Thursday, February 24, 2005

I am so frickin’ bored. All I do is sit around and wait for something to happen. Occasionally, a wrestling match breaks out between Carine and Ivan which makes for some entertainment. I am usually the referee which essentially equates to making lots of lewd jokes about both parties. I have been rewarded for my efforts with bruises on various parts of my anatomy. It’s amazing how violent some women can be.

If I’m lucky, some work comes in. Yesterday it was some “campaign”. “Campaign” in this agency really means a whole bunch of bloody eDMs and a slew of websites to link them to. Pfffffftt. And so I wrote and wrote and wrote. And then I edited and edited and edited. And this morning, I was told I’d left something out. Ah screw it.

But on to more serious matters. In between the writing and infinitely long lunch break yesterday, I tendered my resignation. It’s been in the pipeline for awhile though I thought I’d let the opportunity slip through my fingers when I bungled the interview. (“Er… I would like to do ATL at some point in my career.” “But we do mainly BTL!” “Ah…”) Still, they kept faith with me and I suppose I’ve gotta show them they made the right choice. I will do that by keeping religiously to the stated lunch hours.

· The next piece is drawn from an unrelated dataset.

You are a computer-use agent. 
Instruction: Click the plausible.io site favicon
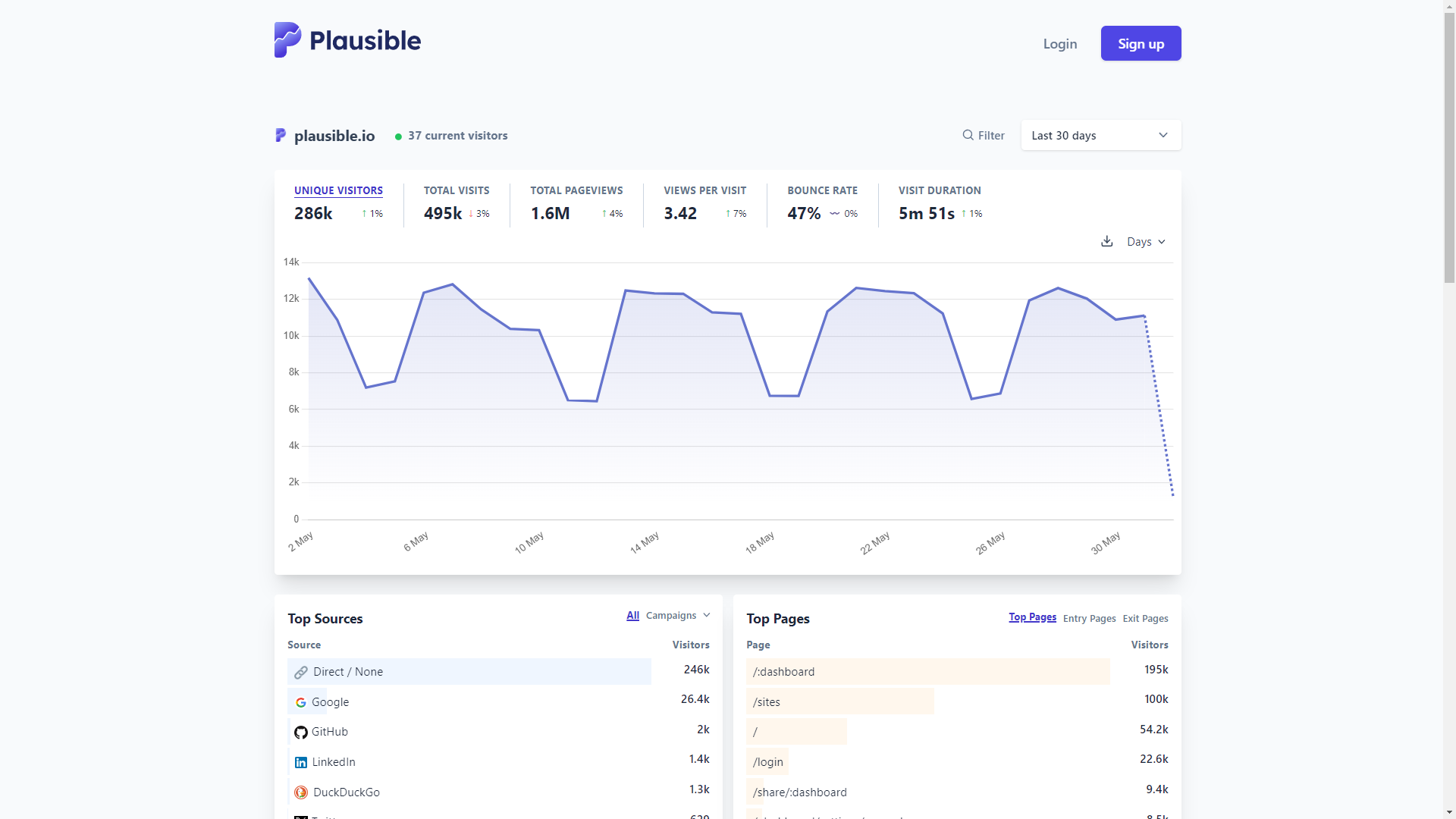pos(281,135)
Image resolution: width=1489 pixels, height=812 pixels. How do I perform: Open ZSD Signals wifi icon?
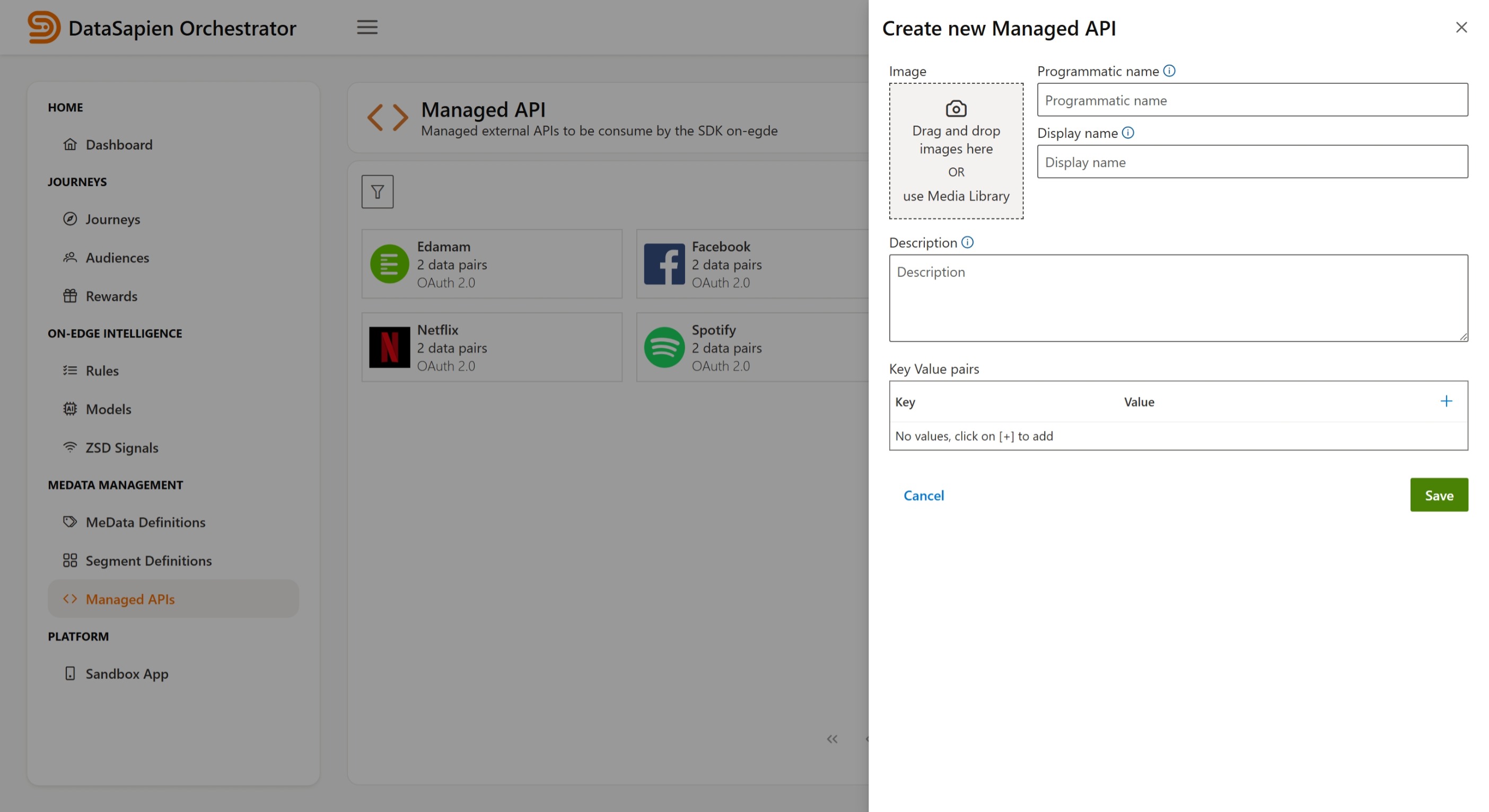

It’s weird that the people around me seem more excited than I am by this job. I’ve had countless congrats and hi-fives and permutations of the phrase “lucky bastard” thrown at me in the past 48 hours so much so that I’ve started wondering if they’re all on crack. I mean, sure, the money’s good and there’ll be opportunities for travel but the job scope’s essentially rather boring i.e. how many direct mailers can I write before I start picking up relatively boisterous hobbies such as bonsai planting?

Still, I suppose it isn’t healthy to be a habitual pessimist. So yes, I am rather pleased with myself. Smirking is now something that I do at least twice a day, usually in between sniggers. It’s amazing how uplifting freedom can be.

I’ve got other things to worry about right now though. The CEO doesn’t seem too pleased that I’m leaving so I’ll probably be stuck with loads of shit jobs. I suppose he thinks that I’ve been rather ungrateful in making such a quick exit but it’s been one year since I started; I’ve paid my dues and now it’s time to move on. Surely he can understand that. Still, whether he wants to smile or cry or curse me to hell is his choice. Either way, I’ll be out of here in a month.

1 Comments:

Anonymous Anonymous said...

Congrats......break free while you have a chance and chase the dream man!